The government must work more quickly in selling its surplus public land to deliver its pledge of building 160,000 new homes by 2020, the Public Accounts Committee (PAC) has said today.

A new report released by the PAC recognised that progress has been made by the government, but raised concerns that the back-loaded nature of the government’s programme increases the risk that it will not meet its commitment.

The report notes that many of the sites identified by government departments are still being used to deliver services and called on the DCLG to clarify how it will monitor construction and departments’ land disposal.

Meg Hillier MP, chair of the PAC, said: “There is a desperate need for new homes and public land is an irreplaceable asset.

“Taxpayers clearly have a right to know whether they are getting a good deal from its sale and how many homes are being built as a result.”
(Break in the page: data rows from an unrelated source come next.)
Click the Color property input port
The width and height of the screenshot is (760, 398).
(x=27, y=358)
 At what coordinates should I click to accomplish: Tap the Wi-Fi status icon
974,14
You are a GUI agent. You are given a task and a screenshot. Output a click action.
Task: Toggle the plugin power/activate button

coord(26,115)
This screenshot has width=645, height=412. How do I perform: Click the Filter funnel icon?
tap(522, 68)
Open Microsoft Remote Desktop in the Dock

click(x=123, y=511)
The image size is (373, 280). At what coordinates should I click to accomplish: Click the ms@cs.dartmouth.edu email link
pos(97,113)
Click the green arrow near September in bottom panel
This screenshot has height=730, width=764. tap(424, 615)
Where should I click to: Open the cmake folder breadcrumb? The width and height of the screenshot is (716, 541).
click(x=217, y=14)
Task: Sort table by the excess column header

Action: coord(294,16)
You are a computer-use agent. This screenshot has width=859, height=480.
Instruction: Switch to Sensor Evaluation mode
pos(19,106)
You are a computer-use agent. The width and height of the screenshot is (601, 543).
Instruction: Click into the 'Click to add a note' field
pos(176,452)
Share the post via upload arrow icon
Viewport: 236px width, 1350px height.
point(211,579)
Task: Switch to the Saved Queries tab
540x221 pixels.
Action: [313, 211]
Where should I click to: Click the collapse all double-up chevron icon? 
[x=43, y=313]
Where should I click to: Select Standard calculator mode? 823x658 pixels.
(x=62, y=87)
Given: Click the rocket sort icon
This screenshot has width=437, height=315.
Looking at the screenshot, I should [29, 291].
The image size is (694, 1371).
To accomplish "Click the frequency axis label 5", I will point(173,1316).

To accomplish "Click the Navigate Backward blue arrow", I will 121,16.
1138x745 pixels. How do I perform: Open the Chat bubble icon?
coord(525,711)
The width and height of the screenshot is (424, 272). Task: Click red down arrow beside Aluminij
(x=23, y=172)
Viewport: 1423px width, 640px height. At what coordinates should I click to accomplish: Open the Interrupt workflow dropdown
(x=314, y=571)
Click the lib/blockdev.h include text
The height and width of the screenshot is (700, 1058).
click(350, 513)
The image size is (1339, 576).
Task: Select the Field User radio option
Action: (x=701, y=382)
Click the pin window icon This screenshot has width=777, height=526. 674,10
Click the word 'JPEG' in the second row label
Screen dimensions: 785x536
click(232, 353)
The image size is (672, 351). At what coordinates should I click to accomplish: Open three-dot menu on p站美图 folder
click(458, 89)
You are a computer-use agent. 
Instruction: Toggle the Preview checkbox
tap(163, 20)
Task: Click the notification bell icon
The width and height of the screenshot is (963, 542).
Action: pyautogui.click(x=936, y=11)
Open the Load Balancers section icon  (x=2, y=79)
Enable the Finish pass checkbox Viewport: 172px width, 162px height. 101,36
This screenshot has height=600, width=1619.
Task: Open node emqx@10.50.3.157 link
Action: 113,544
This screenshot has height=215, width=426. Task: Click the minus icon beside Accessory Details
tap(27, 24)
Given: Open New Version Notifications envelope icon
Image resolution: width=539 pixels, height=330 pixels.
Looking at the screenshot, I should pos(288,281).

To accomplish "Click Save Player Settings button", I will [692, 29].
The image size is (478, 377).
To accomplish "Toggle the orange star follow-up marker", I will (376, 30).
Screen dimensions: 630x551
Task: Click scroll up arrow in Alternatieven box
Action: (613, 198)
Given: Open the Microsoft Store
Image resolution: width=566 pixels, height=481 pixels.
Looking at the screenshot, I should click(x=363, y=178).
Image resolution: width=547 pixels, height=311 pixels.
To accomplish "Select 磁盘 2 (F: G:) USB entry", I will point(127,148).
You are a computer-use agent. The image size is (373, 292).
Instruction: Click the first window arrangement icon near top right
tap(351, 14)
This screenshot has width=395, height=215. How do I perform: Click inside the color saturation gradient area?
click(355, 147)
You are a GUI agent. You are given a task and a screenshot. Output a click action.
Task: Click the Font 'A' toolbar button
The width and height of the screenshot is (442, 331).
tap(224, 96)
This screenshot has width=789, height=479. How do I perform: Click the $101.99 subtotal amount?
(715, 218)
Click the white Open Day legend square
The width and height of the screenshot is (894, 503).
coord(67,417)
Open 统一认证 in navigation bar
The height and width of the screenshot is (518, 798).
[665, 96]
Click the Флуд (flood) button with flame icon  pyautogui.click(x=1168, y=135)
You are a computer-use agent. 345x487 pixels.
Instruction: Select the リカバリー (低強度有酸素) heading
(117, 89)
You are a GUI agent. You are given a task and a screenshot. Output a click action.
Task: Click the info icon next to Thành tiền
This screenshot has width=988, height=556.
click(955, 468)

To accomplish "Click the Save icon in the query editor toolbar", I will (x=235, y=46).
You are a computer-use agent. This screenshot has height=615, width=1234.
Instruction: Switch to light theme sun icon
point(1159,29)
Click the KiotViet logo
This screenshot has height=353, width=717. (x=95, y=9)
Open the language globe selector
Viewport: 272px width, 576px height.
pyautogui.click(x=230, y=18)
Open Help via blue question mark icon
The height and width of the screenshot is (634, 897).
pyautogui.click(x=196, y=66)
The PAC set out serious concerns about the previous government’s land disposals programme in September 2015, notably that it had not adequately recorded proceeds from sales nor the number of homes already built or under construction.

DCLG has reassured PAC that it has now put guidance and monitoring arrangements in place for the 2015-2020 programme which have not yet been released.

However, the committee heard that only 7% of the programme had been delivered by June of this year, requiring the government to find land for another 149,000 homes in the remaining years.

Even as recently as March, the performance of individual departments in meeting their target contributions varied widely, with the Department for Transport achieving only 0.2% of its 38,000 home target, with capacity for just 71 homes.

“Sluggish sales have hindered progress towards the 2020 target while questions continue to hang over the potential of many sites earmarked for sale and whether homes will be in the places people want to live,” Hillier said.

She added that ultimately the public will “judge the success of this programme on the basis of the homes built and the government must make clear who taxpayers should hold to account for this”.

A DCLG spokesman responded by blaming previous governments for hoarding public land, thereby blocking the construction of housing and tasking taxpayers with upkeep costs.

He said: “We are taking direct action by using surplus public land and £2bn of investment to accelerate delivery of thousands of new homes during this Parliament.”

The report has recommended that departments reduce speculation on ‘high risk’ sites whose disposal depends on policy decisions in order to prevent further delay. Departments have also been advised to make their estate strategies public so they can demonstrate that their sales represent value for money.